His karma has put him in charge of the golden state’s dilapidated dreams.
The state has a 24+-billion-dollar shortfall. Its Republican legislators have made a deal amongst themselves to not raise a single tax to rectify the situation. Given that these lawmakers are state residents like the rest of us, you’d think that the decimation of public services that their stand makes necessary would cause them to think twice about it. But then you realize that they don’t really live in the same state.
Their children do not number among the million whose health care will be taken away. Their teenagers won’t be affected by the sudden absence of grants for low-income college students. The UC system, once the jewel in the crown of American public education, will now have its public funding cut down to the bone; cost-wise it might as well be private now. But I imagine the political class will continue to send their kids’ tuition payments to wherever they would have sent them before. Secure in their jobs so long as they stick to their lobbyists’ demands, they doubtless feel themselves to be personally immune to these changes.
Not so their constituents. Ordinary citizens will feel the brutal cuts. And the non-wealthy GOP faithful who voted for these guys will feel the devastation every bit as much as those who didn’t.
There are lots of Republican voters in California. A few miles from the coastal urban centers live plenty of red-blooded, tax-hatin’, working-class citizens. Another thing the threadbare budget will eliminate is rehab for prisoners; but I’m guessing a lot of inland folks have no problem with that. Not just because their party seems to favor the lock-em-up-and-throw-away-the-key approach to crime; but because there are a lot of prison boom towns in the state.
Actually, mostly what we have is would-be boom towns. And we have even more former boom towns, thrown up overnight and abandoned almost as fast. Such as the housing developments — complete with school, church and grocery store — erected by the feds in the 1950s to house workers for the aerospace industry (see Joan Didion’s Where I Was From).

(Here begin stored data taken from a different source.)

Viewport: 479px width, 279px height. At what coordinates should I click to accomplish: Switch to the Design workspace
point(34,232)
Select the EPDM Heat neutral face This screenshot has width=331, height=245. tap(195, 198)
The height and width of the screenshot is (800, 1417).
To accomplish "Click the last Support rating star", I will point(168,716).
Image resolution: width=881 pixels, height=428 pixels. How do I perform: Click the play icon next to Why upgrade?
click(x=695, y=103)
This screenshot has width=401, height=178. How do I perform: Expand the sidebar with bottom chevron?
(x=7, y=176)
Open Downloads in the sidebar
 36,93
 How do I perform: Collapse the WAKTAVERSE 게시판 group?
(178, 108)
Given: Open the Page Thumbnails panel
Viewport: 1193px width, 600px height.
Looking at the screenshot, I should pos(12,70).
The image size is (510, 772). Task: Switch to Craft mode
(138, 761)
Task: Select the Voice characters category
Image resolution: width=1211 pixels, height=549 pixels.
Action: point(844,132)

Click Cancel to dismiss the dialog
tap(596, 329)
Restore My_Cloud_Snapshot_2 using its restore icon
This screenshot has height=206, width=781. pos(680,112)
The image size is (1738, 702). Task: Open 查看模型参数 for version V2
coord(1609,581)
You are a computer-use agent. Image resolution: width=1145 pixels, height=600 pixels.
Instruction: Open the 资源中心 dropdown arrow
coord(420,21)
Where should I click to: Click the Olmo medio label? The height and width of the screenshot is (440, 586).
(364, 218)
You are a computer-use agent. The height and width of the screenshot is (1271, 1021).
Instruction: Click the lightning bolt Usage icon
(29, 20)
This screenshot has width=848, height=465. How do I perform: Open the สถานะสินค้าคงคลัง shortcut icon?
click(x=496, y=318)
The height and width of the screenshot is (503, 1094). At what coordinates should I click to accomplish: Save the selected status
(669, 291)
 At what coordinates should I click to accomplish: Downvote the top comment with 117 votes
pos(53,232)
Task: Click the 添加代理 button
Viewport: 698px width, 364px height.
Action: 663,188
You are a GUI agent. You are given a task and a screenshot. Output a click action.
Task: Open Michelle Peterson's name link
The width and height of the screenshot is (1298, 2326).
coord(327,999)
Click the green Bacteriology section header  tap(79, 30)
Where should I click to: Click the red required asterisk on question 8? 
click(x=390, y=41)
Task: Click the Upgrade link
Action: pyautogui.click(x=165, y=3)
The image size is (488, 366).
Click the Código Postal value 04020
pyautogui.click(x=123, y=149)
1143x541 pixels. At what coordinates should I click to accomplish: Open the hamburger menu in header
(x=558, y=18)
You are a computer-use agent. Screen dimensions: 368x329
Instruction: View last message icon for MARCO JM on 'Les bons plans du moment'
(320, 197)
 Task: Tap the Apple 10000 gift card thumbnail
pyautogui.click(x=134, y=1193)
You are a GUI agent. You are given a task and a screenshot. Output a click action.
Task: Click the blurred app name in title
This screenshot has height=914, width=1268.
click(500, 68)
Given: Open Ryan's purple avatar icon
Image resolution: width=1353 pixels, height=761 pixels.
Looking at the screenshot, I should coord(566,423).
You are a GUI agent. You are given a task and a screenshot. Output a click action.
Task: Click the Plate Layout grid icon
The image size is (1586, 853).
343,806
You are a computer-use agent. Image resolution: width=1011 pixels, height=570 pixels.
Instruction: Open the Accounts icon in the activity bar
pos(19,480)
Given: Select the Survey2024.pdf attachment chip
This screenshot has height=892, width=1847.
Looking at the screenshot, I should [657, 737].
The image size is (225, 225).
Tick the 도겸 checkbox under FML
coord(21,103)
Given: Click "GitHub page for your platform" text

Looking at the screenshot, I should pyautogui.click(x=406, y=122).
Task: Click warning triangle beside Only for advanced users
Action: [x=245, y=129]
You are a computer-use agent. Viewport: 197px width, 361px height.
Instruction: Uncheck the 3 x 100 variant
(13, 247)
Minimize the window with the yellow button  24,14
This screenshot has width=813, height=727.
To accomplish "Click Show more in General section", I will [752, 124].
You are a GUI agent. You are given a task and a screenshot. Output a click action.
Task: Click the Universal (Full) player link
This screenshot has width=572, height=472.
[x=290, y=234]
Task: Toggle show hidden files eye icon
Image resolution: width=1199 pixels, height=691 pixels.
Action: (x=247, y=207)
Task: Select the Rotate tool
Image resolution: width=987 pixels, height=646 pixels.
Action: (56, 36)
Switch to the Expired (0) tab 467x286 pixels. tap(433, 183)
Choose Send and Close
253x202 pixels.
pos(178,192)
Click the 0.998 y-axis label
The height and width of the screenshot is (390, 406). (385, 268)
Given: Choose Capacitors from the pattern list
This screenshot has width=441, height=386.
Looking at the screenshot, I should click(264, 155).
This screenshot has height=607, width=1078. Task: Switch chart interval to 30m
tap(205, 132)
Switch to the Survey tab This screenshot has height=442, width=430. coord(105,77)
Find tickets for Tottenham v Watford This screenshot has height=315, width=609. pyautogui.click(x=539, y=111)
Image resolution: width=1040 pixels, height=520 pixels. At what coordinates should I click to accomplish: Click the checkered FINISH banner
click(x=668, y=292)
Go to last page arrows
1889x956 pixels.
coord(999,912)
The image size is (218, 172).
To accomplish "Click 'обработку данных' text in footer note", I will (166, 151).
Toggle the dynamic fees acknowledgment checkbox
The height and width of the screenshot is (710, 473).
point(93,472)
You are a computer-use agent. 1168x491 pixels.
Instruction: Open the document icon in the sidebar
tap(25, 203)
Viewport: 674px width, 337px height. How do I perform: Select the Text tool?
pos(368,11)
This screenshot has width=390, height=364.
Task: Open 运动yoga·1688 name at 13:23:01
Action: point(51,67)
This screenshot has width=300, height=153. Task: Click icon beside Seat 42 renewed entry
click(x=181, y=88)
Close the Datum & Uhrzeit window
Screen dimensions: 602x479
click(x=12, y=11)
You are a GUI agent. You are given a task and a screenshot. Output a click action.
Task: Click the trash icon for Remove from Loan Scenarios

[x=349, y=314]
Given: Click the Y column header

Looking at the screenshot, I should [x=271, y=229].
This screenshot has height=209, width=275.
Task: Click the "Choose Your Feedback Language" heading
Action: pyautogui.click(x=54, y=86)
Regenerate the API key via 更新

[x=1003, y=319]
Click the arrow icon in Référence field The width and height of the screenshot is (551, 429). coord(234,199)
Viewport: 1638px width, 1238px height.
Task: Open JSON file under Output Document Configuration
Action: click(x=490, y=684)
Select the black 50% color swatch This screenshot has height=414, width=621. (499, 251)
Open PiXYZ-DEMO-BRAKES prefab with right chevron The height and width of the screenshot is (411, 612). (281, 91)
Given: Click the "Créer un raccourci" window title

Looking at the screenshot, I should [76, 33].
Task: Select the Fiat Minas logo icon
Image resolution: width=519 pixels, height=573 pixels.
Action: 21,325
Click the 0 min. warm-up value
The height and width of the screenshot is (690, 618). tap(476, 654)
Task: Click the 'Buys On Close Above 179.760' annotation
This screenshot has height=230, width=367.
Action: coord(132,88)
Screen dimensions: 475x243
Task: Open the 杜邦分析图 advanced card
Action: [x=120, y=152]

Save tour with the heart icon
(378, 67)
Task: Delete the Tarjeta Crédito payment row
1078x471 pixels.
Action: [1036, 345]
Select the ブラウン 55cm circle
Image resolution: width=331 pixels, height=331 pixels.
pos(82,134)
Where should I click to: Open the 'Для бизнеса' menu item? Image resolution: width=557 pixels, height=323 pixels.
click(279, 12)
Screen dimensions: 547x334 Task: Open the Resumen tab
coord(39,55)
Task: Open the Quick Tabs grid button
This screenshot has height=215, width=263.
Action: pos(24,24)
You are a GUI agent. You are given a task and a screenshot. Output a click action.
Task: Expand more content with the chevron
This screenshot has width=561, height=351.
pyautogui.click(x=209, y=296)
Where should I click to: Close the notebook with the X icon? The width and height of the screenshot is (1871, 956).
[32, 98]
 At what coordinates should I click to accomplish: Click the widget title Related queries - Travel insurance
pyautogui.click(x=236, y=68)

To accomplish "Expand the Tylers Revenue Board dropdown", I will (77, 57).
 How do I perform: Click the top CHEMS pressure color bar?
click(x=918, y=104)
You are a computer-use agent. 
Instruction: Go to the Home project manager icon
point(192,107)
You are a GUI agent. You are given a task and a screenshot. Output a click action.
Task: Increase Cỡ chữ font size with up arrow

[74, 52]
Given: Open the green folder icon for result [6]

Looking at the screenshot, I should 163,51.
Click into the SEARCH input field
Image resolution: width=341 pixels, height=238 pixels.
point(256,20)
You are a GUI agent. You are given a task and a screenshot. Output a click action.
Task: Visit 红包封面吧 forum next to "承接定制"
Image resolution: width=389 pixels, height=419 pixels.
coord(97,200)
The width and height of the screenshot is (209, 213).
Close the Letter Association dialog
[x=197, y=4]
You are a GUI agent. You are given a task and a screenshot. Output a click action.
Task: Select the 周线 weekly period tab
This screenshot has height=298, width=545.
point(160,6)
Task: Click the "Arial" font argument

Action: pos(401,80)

Forty years later, small-town Californians were persuaded that a shiny new prison would provide their dusty burgs with jobs for all. Thinking with one’s wallet instead of with one’s brain is popular in tough times. I can understand how the humongous American prison population might feel less like a curse than a blessing to unemployed folks in the Central Valley. If you were lucky, maybe the developers and their lawmaker friends would pick your neighborhood as the site for a gargantuan correctional facility (now there’s a phrase that deserves the Double-Whammy Euphemism prize).
Still, despite their shared abhorrence for taxes, between these voters and the legislators who represent them one cannot help but notice a rather large demographic difference. Although the gentlemen being chauffeured to their offices in Sacramento probably won’t notice the closings of homeless clinics, their constituents will. Those without a roof over their heads will notice, of course, and so will those who use the streets and subways where the homeless will now sleep.
Eighty per cent of California’s parks are to be closed (the sum of money to be thereby saved is estimated to be less than what was spent on the Governor’s special election last month). But I’m guessing that a lot of these public servants, with their six-figure salaries, probably have houses with trees around them; and will not be overly traumatized by the park closures.
California is the über-American state. Its booms have been spectacular, and spectacularly undemocratic. Palm trees, mansions and oligarchs grow bigger here. From its railroad barons and dot-com baby billionaries to its lenders who divvied out mortgages like potato chips, California’s booms are crazy-bigger; and its dreams die harder.
With the planet of adulthood daring California to grow up, the state’s agonies are poignantly instructive right now. Once again it is holding up a mirror for the nation to face itself. And we are realizing our values have been all upside down.